JurnalPatroliNews – Jakarta – Terdakwa Irjen Napoleon Bonaparte di sidang pembacaan eksepsi atau nota keberatan mengaku merasa dizalimi. Napoleon menyebut banyak tuduhan-tuduhan miring terkait kasus penghapusan DPO Joko Soegiarto Tjandra alias Djoko Tjandra.
“Terima kasih, yang saya hormati hakim yang mulia, penuntut umum dan penasihat hukum, kesempatan hari ini sudah lama saya tunggu-tunggu yang mulia, dari bulan Juli sampai hari ini, saya merasa dizalimi melalui teks oleh pemberitaan pemberitaan statement pejabat negara yang salah tentang tuduhan menghapus red notice,” ujar Napoleon saat diberi kesempatan hakim menambahkan eksepsi dalam sidang di PN Tipikor Jakarta, Jalan Bungur Besar Raya, Jakpus, Senin (9/11/2020).
“Karena sebagai Kadivhubinter Polri yang dulu juga mantan Sekretaris NCB Interpol Indonesia. Kami yang paling tahu kerja Interpol,” sambungnya.
Napoleon mengaku siap membuktikan setiap tuduhan terkait red notice. Dia juga mengaku tidak pernah menerima uang dari Djoko Tjandra melalui Tommy Sumardi
“Tuduhan-tuduhan tersebut membuat kami tidak mungkin menyampaikan jawaban karena hanya akan dianggap pembenaran diri. Kesempatan ini kami tunggu untuk menyampaikan apa yang dieksepsi, tuduhan penerimaan uang saya siap untuk dibuktikan didasari rencana untuk menzalimi kami sebagai pejabat negara,” ucapnya.
Selain itu, dalam eksepsi yang dituangkan tim pengacara Napoleon menyebut penghapusan nama Djoko Tjandra di DPO bukanlah kewenangan Napoleon. Dia juga menyebut, red notice Djoko Tjandra sudah terhapus sejak 2014.

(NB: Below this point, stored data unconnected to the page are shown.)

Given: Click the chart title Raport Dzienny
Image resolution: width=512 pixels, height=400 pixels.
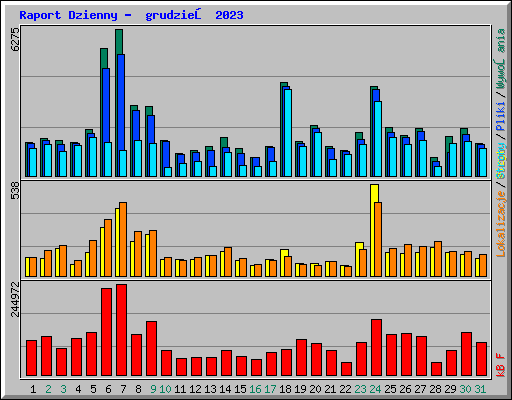Looking at the screenshot, I should tap(68, 15).
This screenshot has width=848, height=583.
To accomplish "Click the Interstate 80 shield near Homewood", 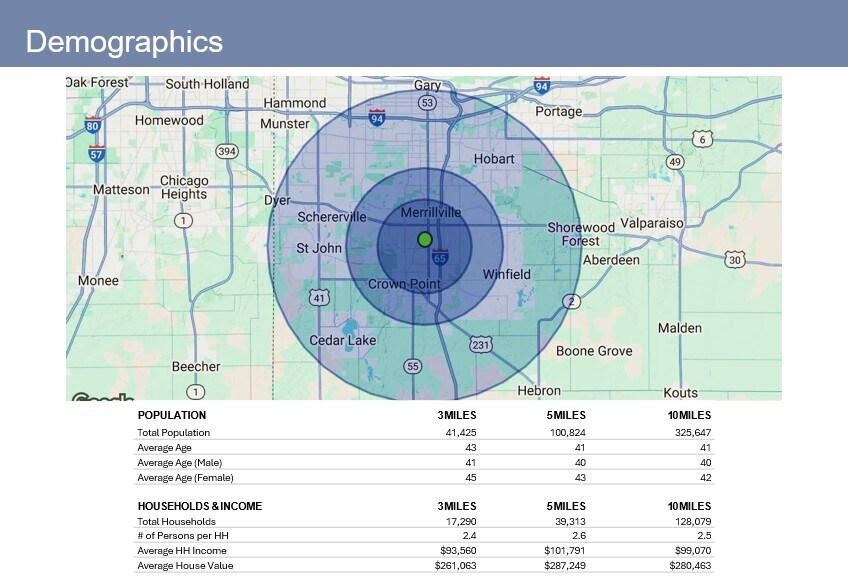I will click(x=93, y=126).
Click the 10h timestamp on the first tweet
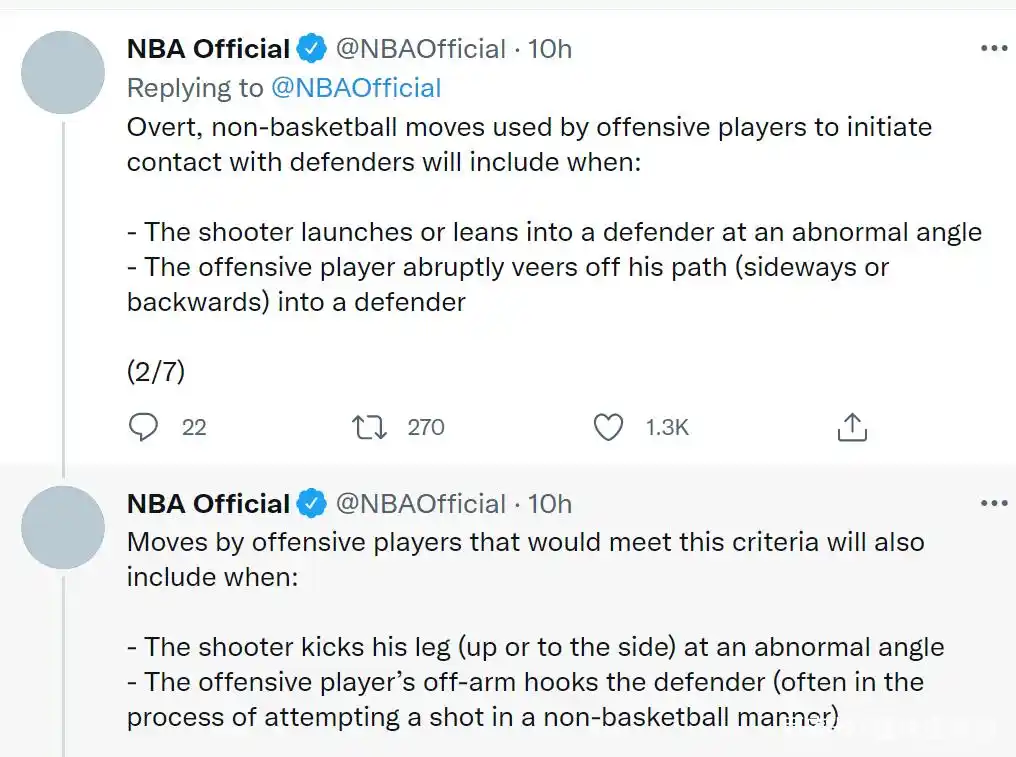 coord(549,49)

“Bahwa fakta hukum sejati membuktikan bahwasanya Interpol Red Notice atas JOKO SOEGIARTO TJANDRA Control N o m o r : A-1897/7-2009 telah terhapus dari System Basis Data Interpol sejak Tahun 2014 karena tidak ada perpanjangan dari Kejaksaan RI sebagai lembaga peminta. Perlu diketahui bahwa Red Notice dan Daftar Pencarian Orang (DPO) pada SIMKIM Imigrasi adalah 2 hal yang berbedah, sehingga hapusnya nama JOKO SOEGIARTO TJANDRA dari DPO SIMKM Imigrasi bukanlah kewenangan dari klien kami,” ujar tim pengacara Napoleon saat membacakan eksepsi.
Terkait surat pemberitahuan Kadivhubinter Polri yang diterima keluarga Djoko Tjandra. Pengacara Napoleon mengatakan itu memang tugas dan kewajiban Kadivhubinter Polri menyampaikan status red notice Djoko Tjandra.

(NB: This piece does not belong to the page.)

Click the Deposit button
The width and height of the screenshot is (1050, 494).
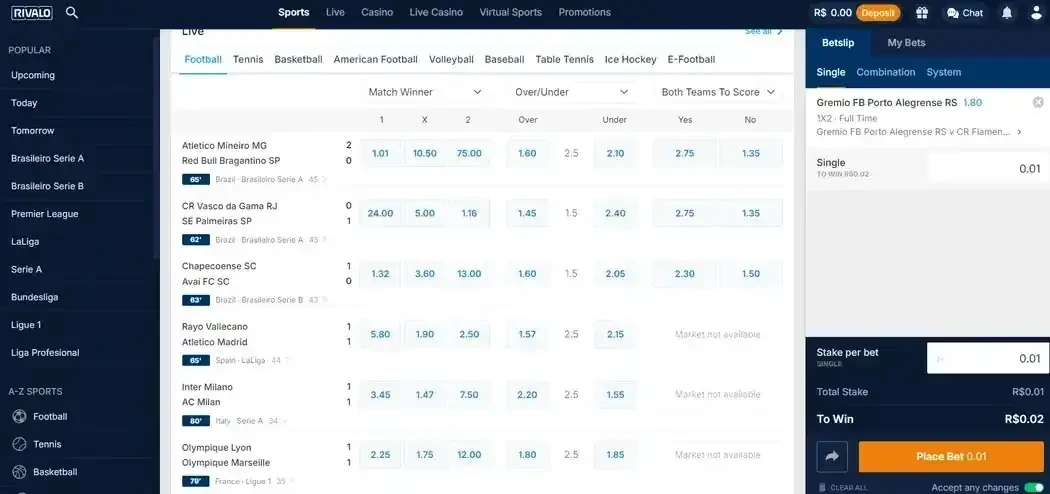878,13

Usai sidang, Napoleon kembali menyatakan kalau dirinya tidak menghapus red notice. Dia menyebut dakwaan jaksa keliru besar.
“Terbukti kan sekarang saya bukan menghapus red notice, dalam dakwaan selama ini saya mengapus red notice itu keliru besar. Justru red noticenya Djoko Tjandra itu saya perpanjang lagi,” tutur Napoleon usai sidang kepada wartawan.

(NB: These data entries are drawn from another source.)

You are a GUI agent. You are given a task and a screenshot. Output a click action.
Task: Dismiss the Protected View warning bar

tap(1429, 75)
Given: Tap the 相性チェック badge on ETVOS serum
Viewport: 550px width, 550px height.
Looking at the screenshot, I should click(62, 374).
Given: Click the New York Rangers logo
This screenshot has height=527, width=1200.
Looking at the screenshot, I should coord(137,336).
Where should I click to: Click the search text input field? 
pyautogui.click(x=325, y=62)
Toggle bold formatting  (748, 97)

Dia juga tidak menjelaskan rinci siapa sosok yang disebut dia menzalimi dirinya. Dia hanya mengatakan orang itu yang berstatement terkait kasusnya.
“Bisa kelihatan statement-statement ke orang yang bilang saya red notice, itulah,” ucap Napoleon.
Diketahui, Jaksa mendakwa Napoleon Bonaparte telah menerima suap dengan nilai sekitar Rp 6 miliar dari Joko Soegiarto Tjandra alias Djoko Tjandra. Suap itu diberikan Djoko Tjandra agar Napoleon yang menjabat Kadivhubinter Polri mengupayakan penghapusan status buronan.
Napoleon juga didakwa bersama Brigjen Prasetijo sebagai Kepala Biro Koordinator Pengawas (Karo Korwas) PPNS Bareskrim Polri. Napoleon disebut jaksa menerima suap senilai SGD 200 ribu dan USD 270 ribu, jika dirupiahkan uang itu mencapai Rp 6 miliar lebih.